Resumo das Queixas

編號: 0013/2016/IP

標題: Entidade organizadora de sorteios suspeita de entregar os dados pessoais dos participantes a terceiros

立案原因: Queixa

個案簡介:

    Para participar em sorteios organizados pelo banco A, o queixoso comunicou à instituição bancária o nome, o n.º de telefone e o endereço de correio electrónico.
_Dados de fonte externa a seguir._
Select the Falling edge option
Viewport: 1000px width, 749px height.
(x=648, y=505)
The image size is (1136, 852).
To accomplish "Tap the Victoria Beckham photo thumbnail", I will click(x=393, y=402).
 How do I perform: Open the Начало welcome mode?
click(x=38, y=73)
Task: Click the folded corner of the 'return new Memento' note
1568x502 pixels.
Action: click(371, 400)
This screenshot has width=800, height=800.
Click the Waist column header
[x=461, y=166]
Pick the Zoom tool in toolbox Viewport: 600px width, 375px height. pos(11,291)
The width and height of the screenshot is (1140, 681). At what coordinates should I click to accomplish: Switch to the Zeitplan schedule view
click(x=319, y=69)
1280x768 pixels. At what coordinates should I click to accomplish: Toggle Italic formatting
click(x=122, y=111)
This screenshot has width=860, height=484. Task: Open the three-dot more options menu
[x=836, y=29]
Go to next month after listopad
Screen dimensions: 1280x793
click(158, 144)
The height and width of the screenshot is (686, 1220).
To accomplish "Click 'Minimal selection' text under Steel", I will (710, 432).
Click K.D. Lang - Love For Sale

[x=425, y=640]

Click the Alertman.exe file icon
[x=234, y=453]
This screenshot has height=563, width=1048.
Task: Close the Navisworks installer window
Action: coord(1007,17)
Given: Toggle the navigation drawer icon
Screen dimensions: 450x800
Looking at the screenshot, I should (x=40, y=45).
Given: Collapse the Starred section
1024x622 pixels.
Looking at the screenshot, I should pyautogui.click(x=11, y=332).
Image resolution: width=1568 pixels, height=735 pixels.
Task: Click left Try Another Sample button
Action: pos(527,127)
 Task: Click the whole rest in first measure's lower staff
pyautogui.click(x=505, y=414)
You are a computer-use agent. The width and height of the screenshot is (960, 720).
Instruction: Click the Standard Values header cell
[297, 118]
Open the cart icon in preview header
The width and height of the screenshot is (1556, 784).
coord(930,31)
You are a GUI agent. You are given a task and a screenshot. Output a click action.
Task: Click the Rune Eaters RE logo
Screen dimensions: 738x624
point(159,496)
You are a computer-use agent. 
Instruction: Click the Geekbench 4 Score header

Posteriormente, recebeu um e-mail de promoção de uma aplicação de telemóvel, B. Assim, o queixoso suspeitou que o banco A teria entregado os seus dados pessoais a terceiros, pelo que solicitou a intervenção do GPDP.

分析:

    Nos termos da alínea 1) do n.º 1 do artigo 4.º e do n.º 1 do artigo 3.º da Lei n.º 8/2005 (Lei da Protecção de Dados Pessoais), o tratamento dos dados pessoais referidos neste caso é regulado pela mesma lei.
  Segundo a resposta do banco A, a actividade em causa foi organizada conjuntamente com a empresa C. Ambas as entidades trataram os dados pessoais dos participantes na actividade e tinham o poder de decisão sobre as finalidades e as formas de tratamento dos dados, pelo que A e C são responsáveis pelo tratamento nos termos da alínea 5) do n.º 1 do artigo 4.º da Lei n.º 8/2005.
  Em termos gerais, os participantes em sorteios disponibilizam, voluntariamente, os dados pessoais às entidades organizadoras. No caso em análise, em relação ao facto de A e C terem recolhido os dados pessoais dos participantes, verifica-se a condição de legitimidade prevista pela primeira parte do artigo 6.º da lei acima referida, isto é, o consentimento inequívoco do titular dos dados.
  Além disso, para verificar a identidade dos participantes vencedores e contactar com os mesmos, A e C recolheram o nome, o n.º de telefone, o endereço de correio electrónico e os últimos quatros dígitos do n.º de documento de identificação. As categorias de dados recolhidas não são excessivas relativamente às finalidades necessárias para a actividade em causa e não há provas da utilização desses dados para outras finalidades incompatíveis, pelo que não se verifica violação dos princípios da limitação de finalidade e da proporcionalidade consagrados pelo n.º 1 do artigo 5.º da Lei da Protecção de Dados Pessoais.
  Em relação à acusação do queixoso de que as entidades organizadoras teriam entregado os seus dados pessoais a terceiros, as duas entidades envolvidas salientaram que nunca proporcionaram os dados a terceiros, nem tinham qualquer relação com o aplicação de telemóvel B. Uma vez que o queixoso não autorizou o GPDP a revelar a sua identidade, este Gabinete não pode apurar factos junto do operador de B.
  Apensar de não haver provas de que A e B violaram a Lei da Protecção de Dados Pessoais, o GPDP considera que ainda é possível adoptar medidas para aperfeiçoar a realização dos sorteios em causa: nas informações de actividade referiu-se a empresa C, mas talvez não tornasse suficientemente claro aos participantes que C também era uma das entidades organizadoras (o queixoso do presente caso só se queixou do banco A). Por isso, o GPDP oficiou ao banco A e à empresa C, solicitando-lhes que prestassem atenção à indicação clara dos responsáveis pelo tratamento de dados aquando da realização futura do mesmo tipo de actividades. Para além disso, no acordo de cooperação, A e C devem definir expressamente a divisão dos seus trabalhos e as respectivas responsabilidades.

處理結果:

    O resultado do presente caso foi comunicado ao queixoso, ao banco A e à empresa C e o processo foi arquivado.

註:
Consulte a “Lei da Protecção de Dados Pessoais”, artigos 3.º, 4.º, 5.º e 6.º.